#### [Texto]
LIBRES O ESCLAVOS. DOS OPCIONES SIEMPRE A MANO




“Nadie es esclavo por naturaleza”, proclamó -ya en su tiempo- uno de nuestros clásicos de la Escuela Jurídica del s. XVI, el dominico P. Francisco de Vitoria; adelantándose a los modernos sistemas y declaraciones de los derechos del hombre. Ningún hombre o mujer nacen esclavos. 

O ellos mismos se hacen más tarde o los hacen otros. O se deviene esclavo por voluntad propia (las esclavitudes voluntarias bien pueden llamarse contrapunto natural de la libertad y por eso siempre han tenido vigencia), o son otros, los tiranos -dicho genéricamente-, quienes atan las cadenas al cuerpo o el alma de los nacidos para ser libres. 

Pienso por ello que ser “libre” o ser “esclavo”, en lo que de uno mismo dependa ser una cosa o la otra -dueño de sí o lacayo de cualquier cosa- es cuestión primaria del vivir, que cada cual debería plantearse y resolver ante las distintas posibilidades de vida humana.

He de confesar que una de mis debilidades son los libros y que, entre ellos, hay títulos que especialmente me atraen, siéndome difícil resistirme a tenerlos cerca para departir y compartir con ellos Ilusiones, inquietudes o anhelos y, más aún. para ver de descubrir a través de su lectura visiones de realidad distintas -en todo o en parte- de mis puntos de vista; y no por otro afán que la curiosidad de asomarme a otros posibles modos de verdad o caras distintas de lo que yo tengo por verdad.


Un título especialmente atractivo para mí ha sido –hace pocos días- el del segundo tomo de las memorias de Jorge Edwards, escritor chileno y Premio Cervantes 1999. Su título -Esclavos de la consigna¬ nada más verlo, me incitó a su lectura por las evocaciones que esos dos sustantivos en conexión suscitaban en mi interior en esta circunstancia –política, religiosa, cultural-, en que ”las consignas” abundan y con frecuencia se difunden como piezas de obligado cumplimiento para los muchos que no han aprendido aún, o no se han decidido, a decir “no” a lo que se llama hoy “lo políticamente correcto”, especie de talismán de “progreso” y etiqueta que libera de ser tildado de “facha” o “carca”.

#### [Tarea asignada a]
Presenta como lista numerada, sin las líneas en blanco, el tramo de los registros que va desde la línea que contiene "What do you see at coordinates (1208, 63)" hasta la que contiene "Data (BLOBS), so click(1077, 650).", ambas incluidas.
El texto y los registros provienen de fuentes distintas.

#### [Datos proporcionados]
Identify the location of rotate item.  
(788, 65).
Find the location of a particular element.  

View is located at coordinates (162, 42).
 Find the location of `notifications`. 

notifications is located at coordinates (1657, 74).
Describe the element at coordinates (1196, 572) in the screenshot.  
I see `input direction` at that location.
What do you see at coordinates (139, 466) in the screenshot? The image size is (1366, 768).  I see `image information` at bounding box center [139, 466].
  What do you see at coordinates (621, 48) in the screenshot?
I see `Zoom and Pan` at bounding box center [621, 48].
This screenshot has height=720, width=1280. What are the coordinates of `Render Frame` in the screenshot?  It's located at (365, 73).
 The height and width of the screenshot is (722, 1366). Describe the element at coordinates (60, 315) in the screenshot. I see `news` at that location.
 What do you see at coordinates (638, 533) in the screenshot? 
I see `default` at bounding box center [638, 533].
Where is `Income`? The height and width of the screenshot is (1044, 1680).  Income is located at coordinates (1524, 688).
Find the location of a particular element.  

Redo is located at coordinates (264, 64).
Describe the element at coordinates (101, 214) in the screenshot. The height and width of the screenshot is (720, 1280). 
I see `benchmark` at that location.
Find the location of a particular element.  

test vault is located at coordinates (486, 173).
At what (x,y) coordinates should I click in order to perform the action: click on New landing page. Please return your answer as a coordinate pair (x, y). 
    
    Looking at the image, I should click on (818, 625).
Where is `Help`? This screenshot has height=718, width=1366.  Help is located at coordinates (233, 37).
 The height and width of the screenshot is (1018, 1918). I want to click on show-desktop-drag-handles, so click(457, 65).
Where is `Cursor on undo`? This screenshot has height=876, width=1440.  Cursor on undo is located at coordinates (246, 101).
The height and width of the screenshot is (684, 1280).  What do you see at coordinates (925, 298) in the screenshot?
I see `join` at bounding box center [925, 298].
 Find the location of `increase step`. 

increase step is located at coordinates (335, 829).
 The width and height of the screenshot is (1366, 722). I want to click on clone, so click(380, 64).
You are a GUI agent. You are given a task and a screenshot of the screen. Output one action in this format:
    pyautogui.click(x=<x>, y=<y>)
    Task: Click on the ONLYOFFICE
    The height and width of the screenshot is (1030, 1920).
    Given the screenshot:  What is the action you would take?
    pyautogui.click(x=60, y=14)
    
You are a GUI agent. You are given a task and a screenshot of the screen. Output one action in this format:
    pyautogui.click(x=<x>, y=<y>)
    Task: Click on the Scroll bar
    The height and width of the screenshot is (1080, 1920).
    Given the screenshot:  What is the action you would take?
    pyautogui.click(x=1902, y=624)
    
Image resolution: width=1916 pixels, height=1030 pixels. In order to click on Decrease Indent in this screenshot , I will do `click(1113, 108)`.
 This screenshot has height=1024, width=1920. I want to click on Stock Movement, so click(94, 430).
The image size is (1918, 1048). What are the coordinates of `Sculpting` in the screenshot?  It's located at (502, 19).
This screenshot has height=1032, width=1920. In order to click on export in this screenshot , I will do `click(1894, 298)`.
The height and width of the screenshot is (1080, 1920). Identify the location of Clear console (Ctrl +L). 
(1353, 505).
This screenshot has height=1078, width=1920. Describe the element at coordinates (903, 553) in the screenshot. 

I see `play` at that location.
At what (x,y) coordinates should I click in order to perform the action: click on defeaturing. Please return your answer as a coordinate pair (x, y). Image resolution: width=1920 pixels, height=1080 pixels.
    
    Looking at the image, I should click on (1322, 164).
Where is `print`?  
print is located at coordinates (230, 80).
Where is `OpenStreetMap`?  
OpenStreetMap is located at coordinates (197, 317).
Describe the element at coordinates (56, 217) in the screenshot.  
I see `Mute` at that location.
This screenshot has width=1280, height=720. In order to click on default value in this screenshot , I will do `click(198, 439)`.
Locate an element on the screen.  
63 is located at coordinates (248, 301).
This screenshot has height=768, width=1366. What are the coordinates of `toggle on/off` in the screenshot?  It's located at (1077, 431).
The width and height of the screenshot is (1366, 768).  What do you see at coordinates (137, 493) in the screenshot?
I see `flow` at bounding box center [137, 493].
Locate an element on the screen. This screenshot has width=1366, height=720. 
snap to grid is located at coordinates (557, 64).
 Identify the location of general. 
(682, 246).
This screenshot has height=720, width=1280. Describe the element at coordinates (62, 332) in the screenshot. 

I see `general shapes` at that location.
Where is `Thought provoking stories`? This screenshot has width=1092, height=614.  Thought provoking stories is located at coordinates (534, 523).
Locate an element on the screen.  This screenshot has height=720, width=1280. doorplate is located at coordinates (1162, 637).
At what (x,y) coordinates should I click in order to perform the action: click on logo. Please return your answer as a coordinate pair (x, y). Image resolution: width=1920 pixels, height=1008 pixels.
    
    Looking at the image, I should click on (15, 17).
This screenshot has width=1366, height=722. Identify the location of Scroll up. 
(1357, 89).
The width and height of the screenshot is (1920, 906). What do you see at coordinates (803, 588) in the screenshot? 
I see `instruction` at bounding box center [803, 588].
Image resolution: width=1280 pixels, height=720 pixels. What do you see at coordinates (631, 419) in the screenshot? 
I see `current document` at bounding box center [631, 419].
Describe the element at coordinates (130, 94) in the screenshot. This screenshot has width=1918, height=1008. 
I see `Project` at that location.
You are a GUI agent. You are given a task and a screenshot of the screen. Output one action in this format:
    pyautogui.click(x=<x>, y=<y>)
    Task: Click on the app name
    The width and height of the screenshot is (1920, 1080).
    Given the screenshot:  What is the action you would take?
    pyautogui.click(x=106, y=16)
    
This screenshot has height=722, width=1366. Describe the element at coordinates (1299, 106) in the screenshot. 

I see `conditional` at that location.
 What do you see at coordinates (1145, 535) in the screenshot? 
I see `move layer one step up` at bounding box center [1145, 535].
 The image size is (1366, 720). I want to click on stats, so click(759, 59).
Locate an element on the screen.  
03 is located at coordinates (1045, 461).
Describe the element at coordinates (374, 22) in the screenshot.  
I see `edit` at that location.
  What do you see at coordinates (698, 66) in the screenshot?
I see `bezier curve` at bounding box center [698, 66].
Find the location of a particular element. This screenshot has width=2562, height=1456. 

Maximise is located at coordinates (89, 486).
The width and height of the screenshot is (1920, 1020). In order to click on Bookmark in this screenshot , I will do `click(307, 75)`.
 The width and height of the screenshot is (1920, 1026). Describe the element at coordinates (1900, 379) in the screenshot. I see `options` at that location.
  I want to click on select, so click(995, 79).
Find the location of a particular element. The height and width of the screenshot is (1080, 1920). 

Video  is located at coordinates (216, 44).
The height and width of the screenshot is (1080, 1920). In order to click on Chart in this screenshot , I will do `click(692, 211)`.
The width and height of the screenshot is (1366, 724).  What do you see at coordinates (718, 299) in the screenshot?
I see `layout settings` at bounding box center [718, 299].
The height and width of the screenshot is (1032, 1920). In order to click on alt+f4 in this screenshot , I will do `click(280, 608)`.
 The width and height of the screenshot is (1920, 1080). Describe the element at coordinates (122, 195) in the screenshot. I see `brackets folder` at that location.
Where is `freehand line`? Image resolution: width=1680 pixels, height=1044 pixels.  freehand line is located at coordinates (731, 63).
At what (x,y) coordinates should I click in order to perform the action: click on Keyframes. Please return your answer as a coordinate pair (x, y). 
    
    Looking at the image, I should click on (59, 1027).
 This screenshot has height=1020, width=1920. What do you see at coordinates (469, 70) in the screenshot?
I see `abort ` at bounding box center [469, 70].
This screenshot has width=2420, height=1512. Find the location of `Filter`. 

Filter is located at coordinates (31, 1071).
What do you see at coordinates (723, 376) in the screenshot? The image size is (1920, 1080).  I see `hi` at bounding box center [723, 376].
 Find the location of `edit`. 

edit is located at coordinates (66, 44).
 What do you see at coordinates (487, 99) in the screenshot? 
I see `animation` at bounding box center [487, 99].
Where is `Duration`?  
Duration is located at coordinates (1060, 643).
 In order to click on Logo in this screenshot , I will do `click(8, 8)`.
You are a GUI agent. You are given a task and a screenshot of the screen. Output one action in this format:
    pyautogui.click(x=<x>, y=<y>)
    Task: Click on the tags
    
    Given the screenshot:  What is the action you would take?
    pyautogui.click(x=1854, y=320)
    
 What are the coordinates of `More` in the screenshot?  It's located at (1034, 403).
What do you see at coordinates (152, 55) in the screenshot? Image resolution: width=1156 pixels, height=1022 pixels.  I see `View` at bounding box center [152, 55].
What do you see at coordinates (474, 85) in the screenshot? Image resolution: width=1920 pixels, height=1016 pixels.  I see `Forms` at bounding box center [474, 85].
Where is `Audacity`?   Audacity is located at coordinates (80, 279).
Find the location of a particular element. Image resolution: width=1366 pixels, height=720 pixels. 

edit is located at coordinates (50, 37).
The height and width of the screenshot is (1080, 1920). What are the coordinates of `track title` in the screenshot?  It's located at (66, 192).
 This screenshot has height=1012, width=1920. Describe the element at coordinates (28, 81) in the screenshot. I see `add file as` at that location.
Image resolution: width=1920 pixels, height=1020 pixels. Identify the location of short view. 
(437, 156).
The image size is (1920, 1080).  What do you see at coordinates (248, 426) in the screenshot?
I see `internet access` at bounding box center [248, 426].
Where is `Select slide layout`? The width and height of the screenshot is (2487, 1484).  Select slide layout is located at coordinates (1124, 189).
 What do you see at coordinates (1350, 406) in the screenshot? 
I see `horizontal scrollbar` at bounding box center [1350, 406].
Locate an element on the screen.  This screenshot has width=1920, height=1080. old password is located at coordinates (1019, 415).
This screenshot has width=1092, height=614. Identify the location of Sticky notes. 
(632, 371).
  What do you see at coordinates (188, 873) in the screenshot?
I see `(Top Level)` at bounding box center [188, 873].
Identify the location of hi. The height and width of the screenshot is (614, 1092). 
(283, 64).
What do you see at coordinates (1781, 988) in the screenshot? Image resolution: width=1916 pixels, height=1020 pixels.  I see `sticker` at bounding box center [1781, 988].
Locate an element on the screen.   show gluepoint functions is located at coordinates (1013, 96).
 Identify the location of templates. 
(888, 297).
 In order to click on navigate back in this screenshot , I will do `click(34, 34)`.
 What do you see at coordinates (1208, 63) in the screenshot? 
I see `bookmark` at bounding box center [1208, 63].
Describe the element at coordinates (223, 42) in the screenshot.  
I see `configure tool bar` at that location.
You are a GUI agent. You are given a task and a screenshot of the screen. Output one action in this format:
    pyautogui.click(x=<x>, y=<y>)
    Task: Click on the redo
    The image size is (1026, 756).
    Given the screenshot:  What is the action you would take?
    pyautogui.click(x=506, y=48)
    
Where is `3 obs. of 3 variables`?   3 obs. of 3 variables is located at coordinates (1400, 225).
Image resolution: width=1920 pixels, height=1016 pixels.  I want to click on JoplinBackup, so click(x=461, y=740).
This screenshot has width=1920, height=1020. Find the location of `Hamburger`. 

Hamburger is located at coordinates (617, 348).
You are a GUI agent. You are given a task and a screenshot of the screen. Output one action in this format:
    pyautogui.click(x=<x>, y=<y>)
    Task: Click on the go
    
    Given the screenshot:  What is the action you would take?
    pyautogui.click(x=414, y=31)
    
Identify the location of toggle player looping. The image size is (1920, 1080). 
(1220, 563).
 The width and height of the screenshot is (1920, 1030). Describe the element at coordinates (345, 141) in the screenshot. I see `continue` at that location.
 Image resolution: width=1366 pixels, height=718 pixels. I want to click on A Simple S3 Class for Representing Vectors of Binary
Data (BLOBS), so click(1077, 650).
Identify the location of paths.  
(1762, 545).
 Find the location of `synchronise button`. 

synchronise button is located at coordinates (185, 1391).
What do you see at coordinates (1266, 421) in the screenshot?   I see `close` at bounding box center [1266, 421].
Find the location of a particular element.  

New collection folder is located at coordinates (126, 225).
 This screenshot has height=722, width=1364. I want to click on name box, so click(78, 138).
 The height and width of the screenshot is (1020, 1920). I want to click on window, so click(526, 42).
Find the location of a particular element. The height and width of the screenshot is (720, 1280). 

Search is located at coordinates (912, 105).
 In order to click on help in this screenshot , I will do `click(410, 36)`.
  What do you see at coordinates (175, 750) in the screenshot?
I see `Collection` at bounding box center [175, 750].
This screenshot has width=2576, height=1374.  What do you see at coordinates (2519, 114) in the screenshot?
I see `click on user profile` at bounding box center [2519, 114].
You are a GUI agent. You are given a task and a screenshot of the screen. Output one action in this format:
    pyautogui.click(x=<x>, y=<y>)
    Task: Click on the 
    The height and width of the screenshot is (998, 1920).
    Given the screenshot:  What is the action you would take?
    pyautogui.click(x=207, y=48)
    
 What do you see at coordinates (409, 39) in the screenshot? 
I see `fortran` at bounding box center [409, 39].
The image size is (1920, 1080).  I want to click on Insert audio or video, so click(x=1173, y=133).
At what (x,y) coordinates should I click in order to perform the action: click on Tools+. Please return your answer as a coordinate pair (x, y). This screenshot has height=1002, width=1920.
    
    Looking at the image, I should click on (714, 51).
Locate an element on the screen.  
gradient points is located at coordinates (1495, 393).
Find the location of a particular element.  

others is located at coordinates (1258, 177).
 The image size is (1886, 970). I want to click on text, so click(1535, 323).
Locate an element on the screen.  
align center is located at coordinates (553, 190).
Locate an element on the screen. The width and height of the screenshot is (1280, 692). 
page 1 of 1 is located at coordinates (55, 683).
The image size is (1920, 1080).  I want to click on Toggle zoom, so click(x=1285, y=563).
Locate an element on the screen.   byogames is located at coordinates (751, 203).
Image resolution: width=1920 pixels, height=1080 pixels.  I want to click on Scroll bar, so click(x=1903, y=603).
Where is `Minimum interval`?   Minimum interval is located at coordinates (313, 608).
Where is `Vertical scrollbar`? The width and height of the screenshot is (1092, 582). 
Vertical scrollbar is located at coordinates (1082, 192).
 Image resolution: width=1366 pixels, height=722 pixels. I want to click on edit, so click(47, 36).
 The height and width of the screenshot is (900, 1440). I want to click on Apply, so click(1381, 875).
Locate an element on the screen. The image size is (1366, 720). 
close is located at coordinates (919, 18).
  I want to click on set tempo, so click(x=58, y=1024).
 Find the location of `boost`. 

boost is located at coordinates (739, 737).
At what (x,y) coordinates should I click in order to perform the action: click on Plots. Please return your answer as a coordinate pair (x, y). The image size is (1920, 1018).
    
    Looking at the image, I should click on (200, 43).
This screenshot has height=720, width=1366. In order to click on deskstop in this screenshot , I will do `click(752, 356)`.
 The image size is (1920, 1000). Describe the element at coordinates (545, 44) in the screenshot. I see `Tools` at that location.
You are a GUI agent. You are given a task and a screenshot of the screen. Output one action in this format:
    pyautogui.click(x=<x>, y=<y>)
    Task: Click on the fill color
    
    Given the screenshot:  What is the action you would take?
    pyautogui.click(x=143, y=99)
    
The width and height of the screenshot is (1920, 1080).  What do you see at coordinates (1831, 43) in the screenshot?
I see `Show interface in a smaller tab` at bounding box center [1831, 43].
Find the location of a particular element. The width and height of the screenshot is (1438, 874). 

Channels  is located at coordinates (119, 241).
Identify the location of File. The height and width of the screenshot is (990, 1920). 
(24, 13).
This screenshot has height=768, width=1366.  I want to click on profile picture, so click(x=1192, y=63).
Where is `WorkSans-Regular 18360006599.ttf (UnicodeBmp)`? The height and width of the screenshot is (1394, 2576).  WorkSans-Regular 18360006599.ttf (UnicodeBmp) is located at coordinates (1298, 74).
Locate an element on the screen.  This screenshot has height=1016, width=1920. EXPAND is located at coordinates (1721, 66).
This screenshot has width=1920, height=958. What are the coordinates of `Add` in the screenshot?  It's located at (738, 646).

#### [Tarea asignada b]
Prosigue el texto sobre la libertad y la esclavitud a partir de su última oración.

#### [Resultado esperado a]
1.  What do you see at coordinates (1208, 63) in the screenshot? 
2. I see `bookmark` at bounding box center [1208, 63].
3. Describe the element at coordinates (223, 42) in the screenshot.  
4. I see `configure tool bar` at that location.
5. You are a GUI agent. You are given a task and a screenshot of the screen. Output one action in this format:
6.     pyautogui.click(x=<x>, y=<y>)
7.     Task: Click on the redo
8.     The image size is (1026, 756).
9.     Given the screenshot:  What is the action you would take?
10.     pyautogui.click(x=506, y=48)
11. Where is `3 obs. of 3 variables`?   3 obs. of 3 variables is located at coordinates (1400, 225).
12. Image resolution: width=1920 pixels, height=1016 pixels.  I want to click on JoplinBackup, so click(x=461, y=740).
13. This screenshot has width=1920, height=1020. Find the location of `Hamburger`. 
14. Hamburger is located at coordinates (617, 348).
15. You are a GUI agent. You are given a task and a screenshot of the screen. Output one action in this format:
16.     pyautogui.click(x=<x>, y=<y>)
17.     Task: Click on the go
18.     Given the screenshot:  What is the action you would take?
19.     pyautogui.click(x=414, y=31)
20. Identify the location of toggle player looping. The image size is (1920, 1080). 
21. (1220, 563).
22.  The width and height of the screenshot is (1920, 1030). Describe the element at coordinates (345, 141) in the screenshot. I see `continue` at that location.
23.  Image resolution: width=1366 pixels, height=718 pixels. I want to click on A Simple S3 Class for Representing Vectors of Binary
24. Data (BLOBS), so click(1077, 650).

#### [Resultado esperado b]
Y no es que considere malas ni des-aconsejables las “consignas”, que al fin y al cabo son recetas de vida que marcan tendencias de caminos hacia una plenitud o ideal. Es más bien el temor a la tiranía que su aceptación a ciegas o sin matices puede representar o incubar en tiempos de crisis de valores o de vigencias del hombre-masa, tan expuesto por definición a la pasividad o a la sugestión de políticas narcisistas o totalitarias, lo que puede preocupar de ellas.

Aunque no haya leído del todo el libro ni digerido por tanto su contenido, la idea que veo subyacerle a su título y porque en él de “consignas” se habla, me sirve de inspiración para estas reflexiones de hoy sobre algunas consignas que, estos días, se ven posadas en el tapete de la actualidad.

No ser hombre de partido” no impide tomar partido ante las ofertas -más o menos- que a diario saltan en casi todos los escenarios del hombre; ni es óbice –creo yo- para, en momentos de crisis de libertad y de autonomía personal sobre todo, volverse reflexivo hacia las “consignas” que nos acucian, y echarles un vistazo, ponderarlas y glosarlas levemente usando el espíritu crítico que Dios nos ha dió al hacernos racionales y libres. 

Por curiosidad y deleite como digo, aunque más por precaverse -llegado el caso- de sumisiones indebidas o de inconscientes pasividades cuando las “consignas” –de aceptarse a la ligera- o se vuelven equívocas, inoperantes o de vuelo corto, e incluso –en ocasiones- ser nocivas por llevar trastienda de esclavitudes, aunque fuere de las que nacen de la pasividad o la inconsciencia.

Dios me perdone si –en tan noble afán- me saliera del justo medio al intentar precaver ante esas dos posiciones de “libre” o “esclavo” que cada cual puede adoptar ante una “consigna” que se nos da; ya que, pudiendo ser -bien tomada- una positiva clave de acceso a nuevas o innovadas posibilidades del vivir, mal digerida o sin digerir, puede quedarse en nada o en poco, o ser nociva. Ambas salidas –lo poco o nada y lo nocivo- enemigas de una actitud responsable –“saber a qué atenerse”- en cosas que nos conciernen personal o colectivamente.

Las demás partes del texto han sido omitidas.